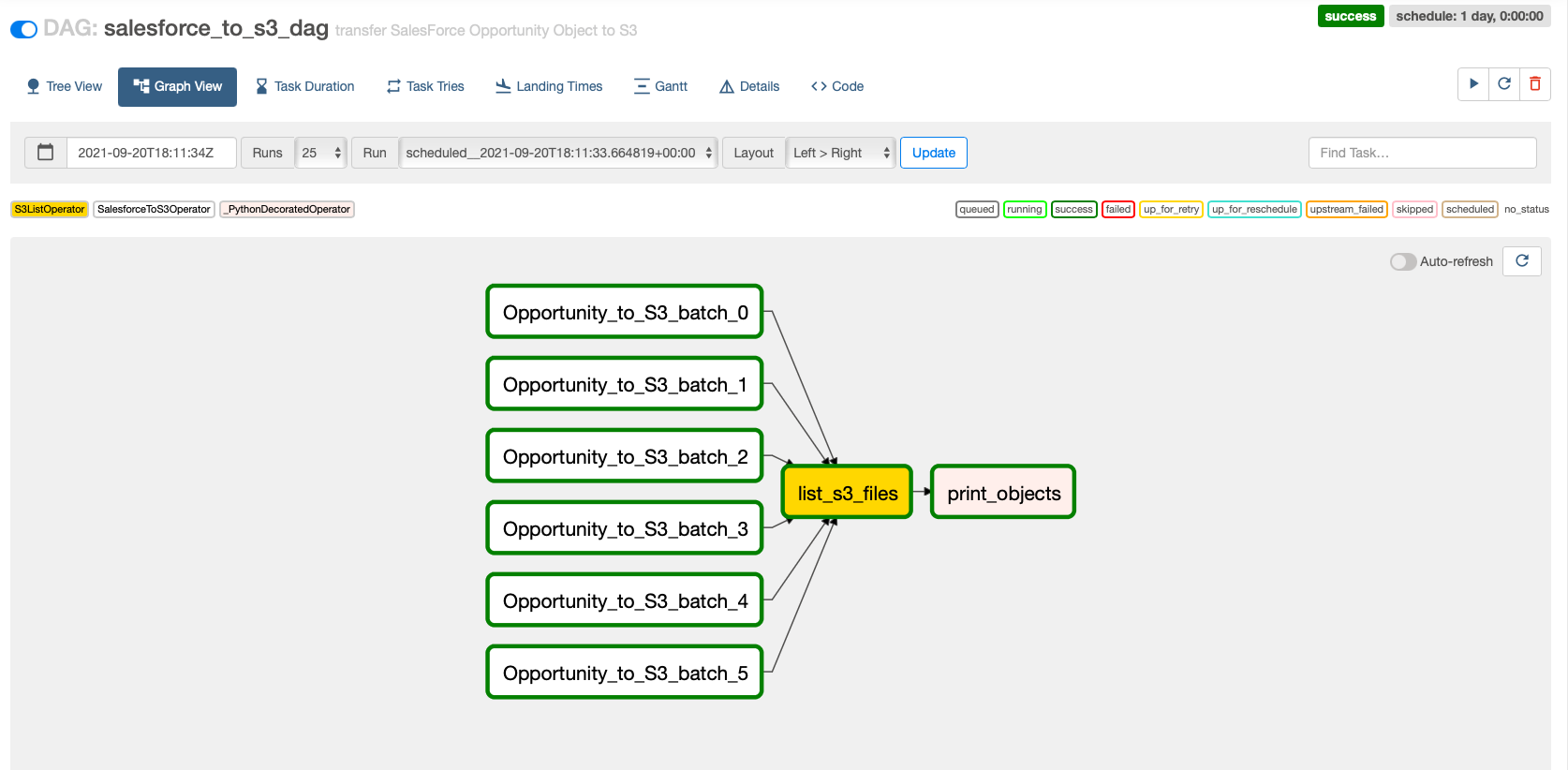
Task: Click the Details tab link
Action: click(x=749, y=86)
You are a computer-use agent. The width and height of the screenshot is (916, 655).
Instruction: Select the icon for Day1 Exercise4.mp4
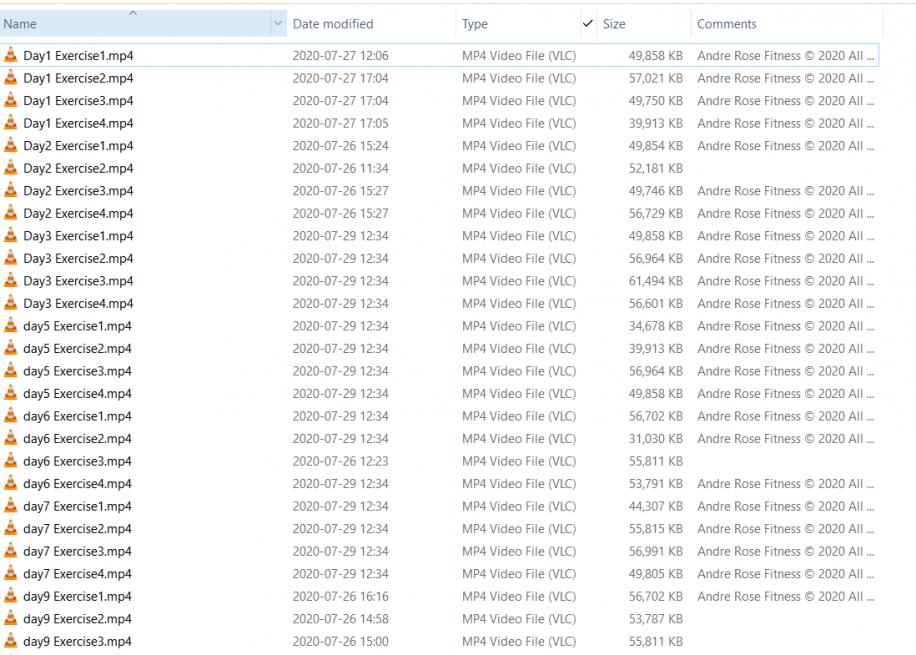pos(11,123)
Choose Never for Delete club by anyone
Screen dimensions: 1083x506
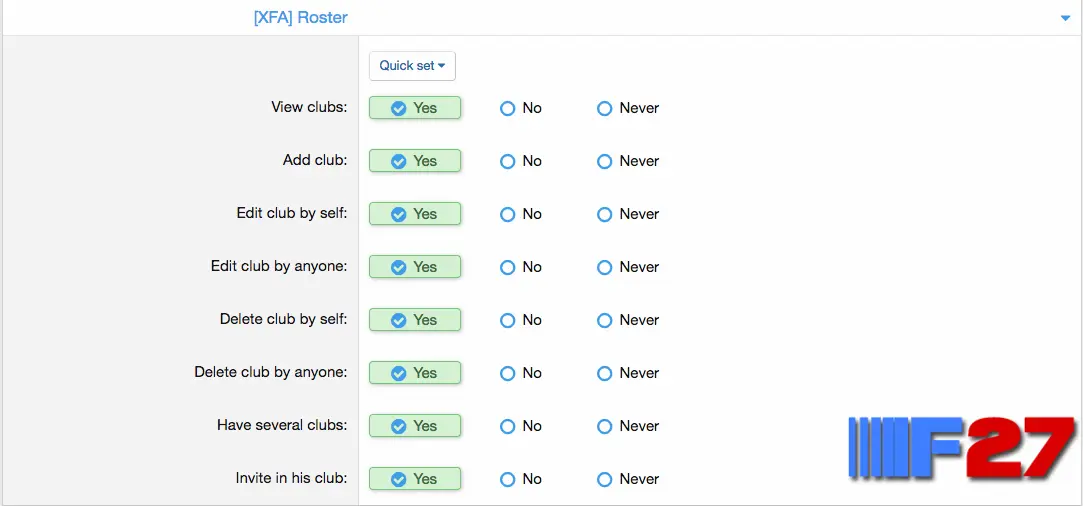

---

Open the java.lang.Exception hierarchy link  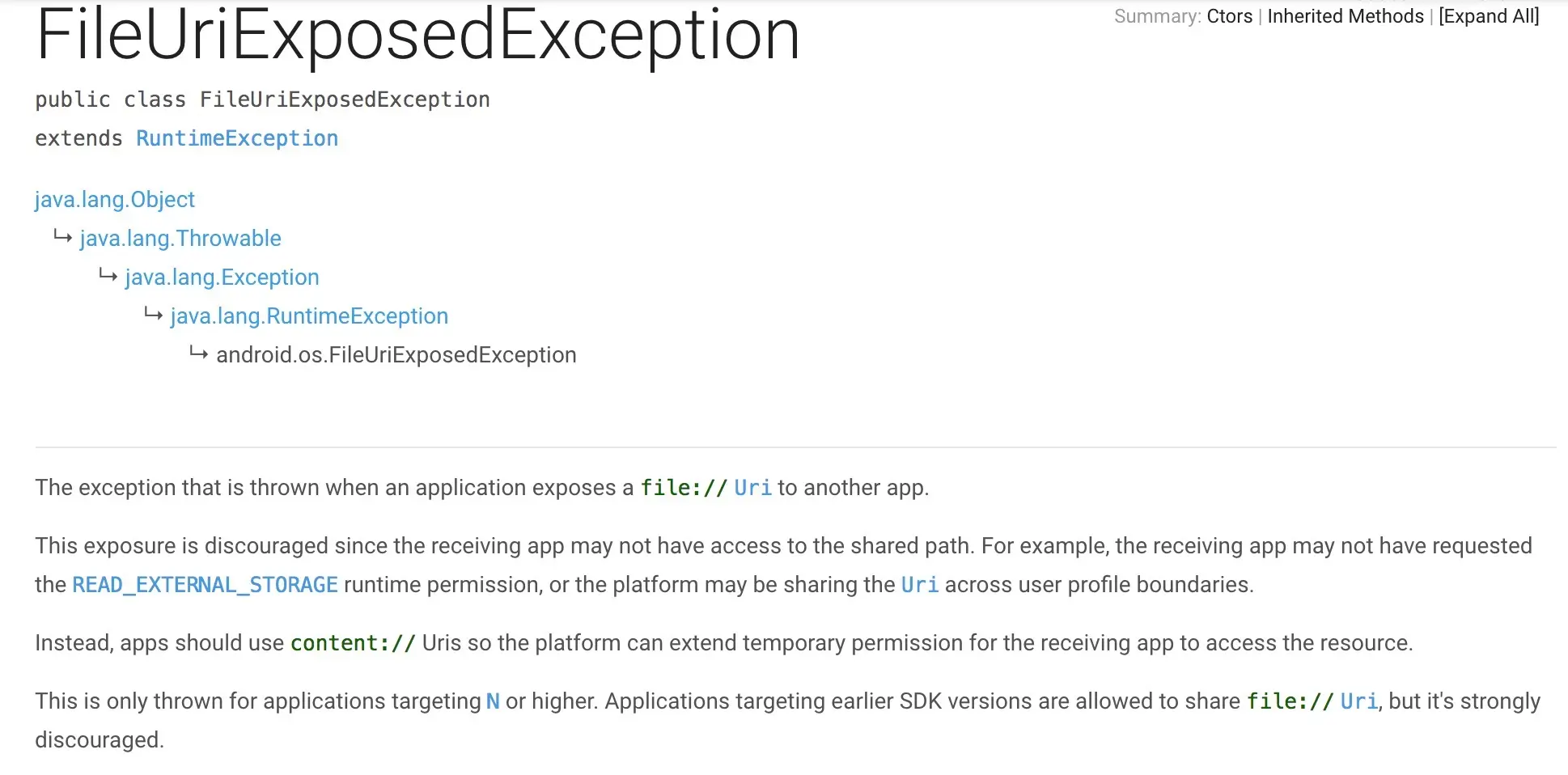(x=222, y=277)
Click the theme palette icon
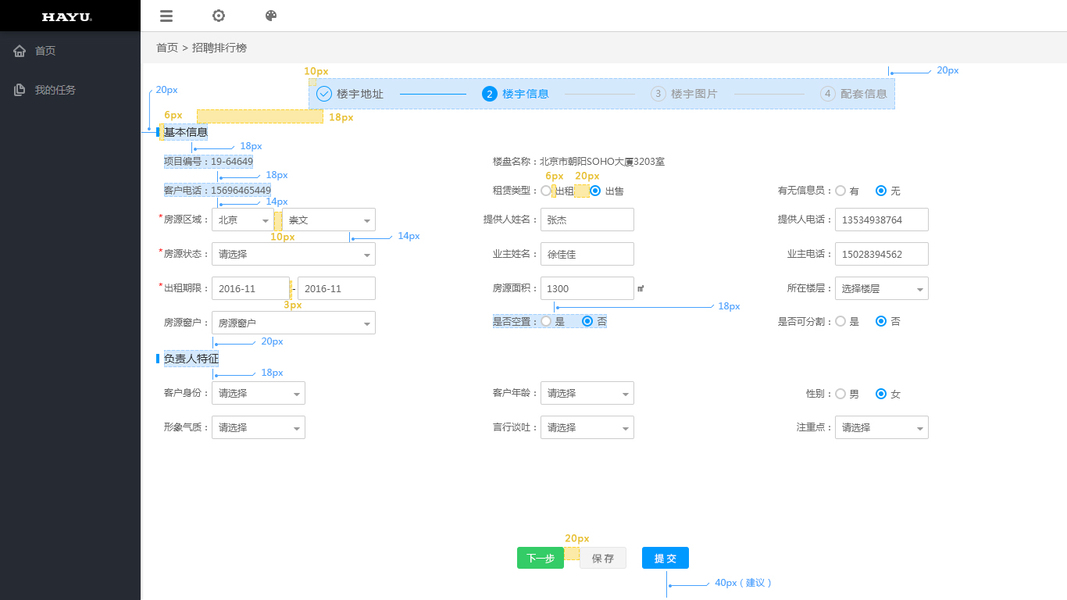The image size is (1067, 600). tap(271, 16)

> **Problem details**
Can you render the material as a JSON list of strings, starting with the line containing "Choose Never for Delete club by anyone" and going through the line containing "Screen dimensions: 1083x506", with both of those lines included, one string per line and no blank lines?

> **Complete output**
[
  "Choose Never for Delete club by anyone",
  "Screen dimensions: 1083x506"
]